- **Problem to work on**
In the entries that follow, locate the line with "Task: Click the address bar URL field", then restate that line and all later lines exactly as they appear, leaving pictures out.

::: Input records :::

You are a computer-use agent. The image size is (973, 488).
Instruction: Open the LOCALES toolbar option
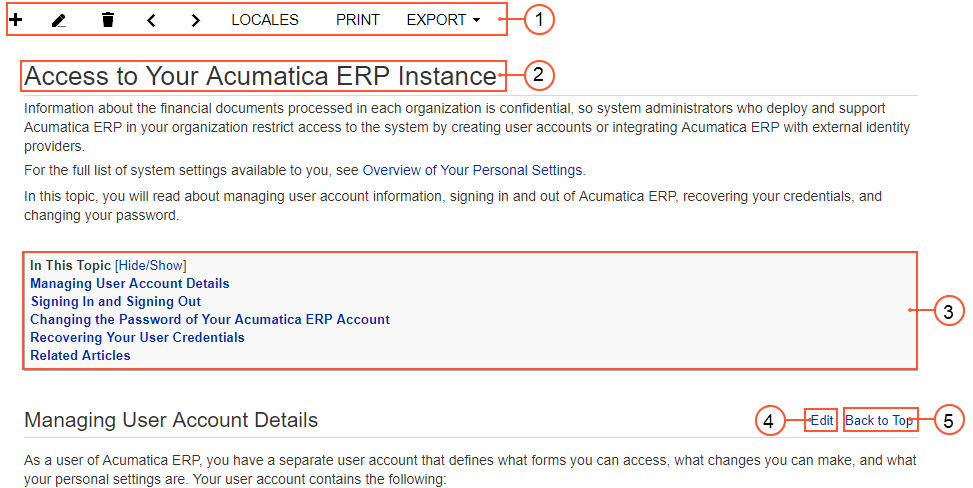click(265, 20)
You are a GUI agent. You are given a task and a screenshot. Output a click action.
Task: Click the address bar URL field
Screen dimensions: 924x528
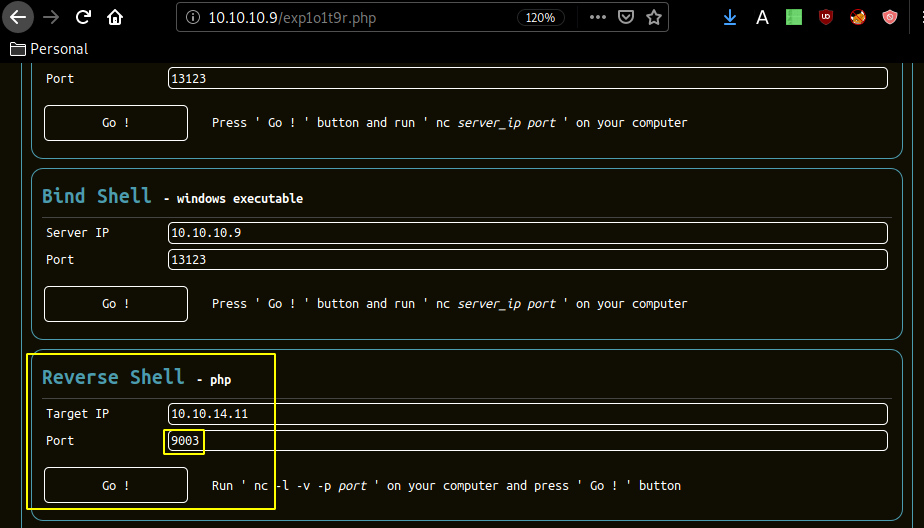(350, 18)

:::

- **Exercise response**
Task: Click the address bar URL field
Screen dimensions: 924x528
(350, 18)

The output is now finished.